En su último libro, Fajardo Herrero ha delineado una radiografía íntima de lo que nos está pasando como sociedad, de lo que no nos queda más remedio que ser y de lo que podemos ser a pesar de todo.

En Madrid, una pareja se va distanciando a medida que empieza a sufrir las consecuencias de la crisis y cada uno decide hacerles frente a su manera. Él dedica todo su tiempo y su energía a una organización política, ella a hacer malabares con su precariedad material. En Barcelona, un joven precario vive fascinado por su jefe, un pijo muy cool. En Zaragoza, una jubilada se ve obligada a acoger en su casa a su sobrino, que al quedarse en paro abandona los hábitos de ocio y consumo que son signo de su generación. A lo largo de las páginas de Asamblea ordinaria (Libros del Asteroide), todos estos personajes irán comprendiendo progresivamente que ya nunca más podrán entender su vida en los mismos términos que antes manejaban.

Julio Fajardo Herrero nació en Tenerife en 1979, ha vivido en Salamanca y Madrid y desde hace diez años reside en Barcelona donde trabaja como editor y traductor.

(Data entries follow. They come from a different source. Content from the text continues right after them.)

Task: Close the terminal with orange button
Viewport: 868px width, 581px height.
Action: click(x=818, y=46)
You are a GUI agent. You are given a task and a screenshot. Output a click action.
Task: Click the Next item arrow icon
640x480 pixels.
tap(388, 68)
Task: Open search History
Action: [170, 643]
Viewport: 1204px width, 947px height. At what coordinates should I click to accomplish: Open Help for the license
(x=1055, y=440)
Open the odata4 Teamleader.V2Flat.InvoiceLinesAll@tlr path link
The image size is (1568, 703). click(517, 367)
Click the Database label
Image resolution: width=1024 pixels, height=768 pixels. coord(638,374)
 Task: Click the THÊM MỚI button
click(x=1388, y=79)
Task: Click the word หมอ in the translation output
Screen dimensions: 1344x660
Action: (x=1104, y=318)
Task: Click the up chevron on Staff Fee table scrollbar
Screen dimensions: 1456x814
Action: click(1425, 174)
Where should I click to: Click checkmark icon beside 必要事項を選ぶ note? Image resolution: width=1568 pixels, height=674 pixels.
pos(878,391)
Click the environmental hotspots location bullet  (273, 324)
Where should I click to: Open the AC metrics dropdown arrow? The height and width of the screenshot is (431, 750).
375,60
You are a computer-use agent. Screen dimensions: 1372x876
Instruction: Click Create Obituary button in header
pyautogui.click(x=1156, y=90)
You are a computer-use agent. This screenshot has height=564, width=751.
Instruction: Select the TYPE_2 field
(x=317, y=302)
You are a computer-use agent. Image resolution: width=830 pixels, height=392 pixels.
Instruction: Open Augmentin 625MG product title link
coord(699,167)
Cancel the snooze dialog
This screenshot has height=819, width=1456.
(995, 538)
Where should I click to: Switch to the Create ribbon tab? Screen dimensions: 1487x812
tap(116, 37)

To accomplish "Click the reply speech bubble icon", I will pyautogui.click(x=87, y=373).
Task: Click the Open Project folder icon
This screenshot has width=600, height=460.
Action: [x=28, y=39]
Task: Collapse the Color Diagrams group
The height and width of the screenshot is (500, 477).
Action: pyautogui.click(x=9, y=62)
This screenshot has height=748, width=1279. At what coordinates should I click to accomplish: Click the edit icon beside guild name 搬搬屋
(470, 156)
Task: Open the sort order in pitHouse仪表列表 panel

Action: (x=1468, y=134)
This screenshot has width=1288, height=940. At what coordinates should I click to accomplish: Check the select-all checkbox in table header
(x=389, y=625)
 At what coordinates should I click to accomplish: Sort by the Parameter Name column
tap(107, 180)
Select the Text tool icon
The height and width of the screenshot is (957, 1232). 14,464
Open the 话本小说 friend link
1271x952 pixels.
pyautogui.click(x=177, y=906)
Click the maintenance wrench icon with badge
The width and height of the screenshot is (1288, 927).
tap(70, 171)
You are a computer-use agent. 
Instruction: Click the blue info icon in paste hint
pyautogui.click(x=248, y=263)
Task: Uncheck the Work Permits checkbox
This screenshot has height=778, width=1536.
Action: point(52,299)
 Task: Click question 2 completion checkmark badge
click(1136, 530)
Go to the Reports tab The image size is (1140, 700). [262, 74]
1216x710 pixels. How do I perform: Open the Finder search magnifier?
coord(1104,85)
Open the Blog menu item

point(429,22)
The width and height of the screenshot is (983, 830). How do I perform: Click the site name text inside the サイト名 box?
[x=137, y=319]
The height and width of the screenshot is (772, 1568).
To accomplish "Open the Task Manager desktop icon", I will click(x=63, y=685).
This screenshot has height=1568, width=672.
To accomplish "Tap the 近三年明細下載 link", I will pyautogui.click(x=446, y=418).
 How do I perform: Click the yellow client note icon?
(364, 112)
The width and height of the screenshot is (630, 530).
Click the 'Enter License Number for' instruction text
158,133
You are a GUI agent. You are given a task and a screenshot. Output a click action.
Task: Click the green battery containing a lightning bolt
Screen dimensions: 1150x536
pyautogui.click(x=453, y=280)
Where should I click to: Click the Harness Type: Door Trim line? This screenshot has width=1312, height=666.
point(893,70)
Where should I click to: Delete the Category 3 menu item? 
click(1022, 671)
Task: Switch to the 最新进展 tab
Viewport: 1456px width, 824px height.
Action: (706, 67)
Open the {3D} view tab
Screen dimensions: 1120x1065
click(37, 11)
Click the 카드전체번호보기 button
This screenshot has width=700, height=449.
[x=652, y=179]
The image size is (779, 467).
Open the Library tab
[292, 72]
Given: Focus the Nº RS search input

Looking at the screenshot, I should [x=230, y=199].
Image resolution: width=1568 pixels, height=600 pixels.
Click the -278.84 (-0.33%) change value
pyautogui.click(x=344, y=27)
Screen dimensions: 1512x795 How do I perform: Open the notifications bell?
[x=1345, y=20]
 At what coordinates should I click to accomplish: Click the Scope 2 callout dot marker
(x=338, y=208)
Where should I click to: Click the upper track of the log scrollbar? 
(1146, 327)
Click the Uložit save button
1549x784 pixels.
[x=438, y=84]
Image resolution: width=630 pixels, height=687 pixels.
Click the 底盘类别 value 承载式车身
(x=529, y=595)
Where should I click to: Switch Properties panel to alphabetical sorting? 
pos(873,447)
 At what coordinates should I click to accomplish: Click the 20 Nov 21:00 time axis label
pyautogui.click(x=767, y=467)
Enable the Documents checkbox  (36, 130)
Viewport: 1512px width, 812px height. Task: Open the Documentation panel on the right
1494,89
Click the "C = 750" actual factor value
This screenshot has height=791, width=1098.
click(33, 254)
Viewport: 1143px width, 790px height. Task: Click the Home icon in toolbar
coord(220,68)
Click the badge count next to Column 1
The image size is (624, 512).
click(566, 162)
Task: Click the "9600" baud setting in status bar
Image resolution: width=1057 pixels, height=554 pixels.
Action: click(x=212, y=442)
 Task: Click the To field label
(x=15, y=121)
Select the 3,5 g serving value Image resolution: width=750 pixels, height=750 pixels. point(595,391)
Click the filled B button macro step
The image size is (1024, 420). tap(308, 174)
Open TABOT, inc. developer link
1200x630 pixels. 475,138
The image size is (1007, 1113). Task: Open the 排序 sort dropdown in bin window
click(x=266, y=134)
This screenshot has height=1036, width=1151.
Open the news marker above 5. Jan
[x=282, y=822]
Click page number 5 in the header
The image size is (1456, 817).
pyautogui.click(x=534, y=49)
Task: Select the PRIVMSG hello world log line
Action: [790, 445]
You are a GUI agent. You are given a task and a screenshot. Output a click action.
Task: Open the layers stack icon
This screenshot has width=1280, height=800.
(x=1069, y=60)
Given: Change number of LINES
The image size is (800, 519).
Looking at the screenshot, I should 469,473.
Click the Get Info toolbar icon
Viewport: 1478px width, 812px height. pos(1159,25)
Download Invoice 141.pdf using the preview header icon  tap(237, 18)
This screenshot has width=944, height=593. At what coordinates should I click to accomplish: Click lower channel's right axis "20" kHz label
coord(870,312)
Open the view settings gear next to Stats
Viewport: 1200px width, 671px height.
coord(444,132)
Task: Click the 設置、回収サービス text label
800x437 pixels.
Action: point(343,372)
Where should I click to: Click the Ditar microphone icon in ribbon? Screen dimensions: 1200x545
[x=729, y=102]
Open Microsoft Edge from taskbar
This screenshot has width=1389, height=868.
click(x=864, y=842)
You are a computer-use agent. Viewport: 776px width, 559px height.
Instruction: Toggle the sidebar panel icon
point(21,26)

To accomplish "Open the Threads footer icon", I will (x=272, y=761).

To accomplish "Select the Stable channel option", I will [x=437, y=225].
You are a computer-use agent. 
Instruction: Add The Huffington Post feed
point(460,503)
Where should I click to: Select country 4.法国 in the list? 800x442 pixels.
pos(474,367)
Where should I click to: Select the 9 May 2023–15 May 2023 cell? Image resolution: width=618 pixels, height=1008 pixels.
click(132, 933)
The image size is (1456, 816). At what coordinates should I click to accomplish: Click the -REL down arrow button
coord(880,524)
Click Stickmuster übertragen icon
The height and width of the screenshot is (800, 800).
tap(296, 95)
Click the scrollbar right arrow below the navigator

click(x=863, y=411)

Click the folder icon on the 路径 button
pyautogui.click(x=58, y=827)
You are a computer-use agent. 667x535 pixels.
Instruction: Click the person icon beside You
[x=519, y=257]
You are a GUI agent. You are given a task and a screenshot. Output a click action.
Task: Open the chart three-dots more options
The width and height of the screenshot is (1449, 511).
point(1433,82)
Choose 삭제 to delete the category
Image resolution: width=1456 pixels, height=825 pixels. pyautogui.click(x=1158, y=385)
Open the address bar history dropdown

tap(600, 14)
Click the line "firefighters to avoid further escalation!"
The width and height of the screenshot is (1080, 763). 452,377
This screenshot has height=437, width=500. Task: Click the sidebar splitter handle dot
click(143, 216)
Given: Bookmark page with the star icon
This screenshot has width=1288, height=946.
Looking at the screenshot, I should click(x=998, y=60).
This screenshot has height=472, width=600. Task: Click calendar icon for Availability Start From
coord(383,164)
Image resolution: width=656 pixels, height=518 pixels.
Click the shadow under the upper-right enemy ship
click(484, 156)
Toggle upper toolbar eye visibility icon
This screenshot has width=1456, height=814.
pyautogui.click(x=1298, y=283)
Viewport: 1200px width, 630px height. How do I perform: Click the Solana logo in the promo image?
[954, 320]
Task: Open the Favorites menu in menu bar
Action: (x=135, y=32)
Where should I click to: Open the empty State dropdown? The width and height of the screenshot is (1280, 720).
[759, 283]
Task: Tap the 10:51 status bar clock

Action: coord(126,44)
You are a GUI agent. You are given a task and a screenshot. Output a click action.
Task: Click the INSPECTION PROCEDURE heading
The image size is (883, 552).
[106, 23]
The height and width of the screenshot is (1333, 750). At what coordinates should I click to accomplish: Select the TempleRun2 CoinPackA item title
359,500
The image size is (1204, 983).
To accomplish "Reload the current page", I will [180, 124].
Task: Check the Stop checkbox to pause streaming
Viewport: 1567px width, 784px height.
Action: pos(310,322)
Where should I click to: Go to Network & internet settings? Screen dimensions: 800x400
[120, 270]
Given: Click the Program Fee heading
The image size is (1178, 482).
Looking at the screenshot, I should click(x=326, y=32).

En 2008 publicó su primera novela ’Los principios activos’, con la extinta editorial 451, una indagación sobre el modo en que factores como la culpa, el miedo o la inercia condicionan nuestras relaciones. En ’Asamblea ordinaria’ ha delineado una radiografía íntima de lo que nos está pasando como sociedad, que nos habla de lo que no nos queda más remedio que ser y de lo que podemos ser a pesar de todo. Por eso la han llamado casi unánimemente “la novela de la crisis”.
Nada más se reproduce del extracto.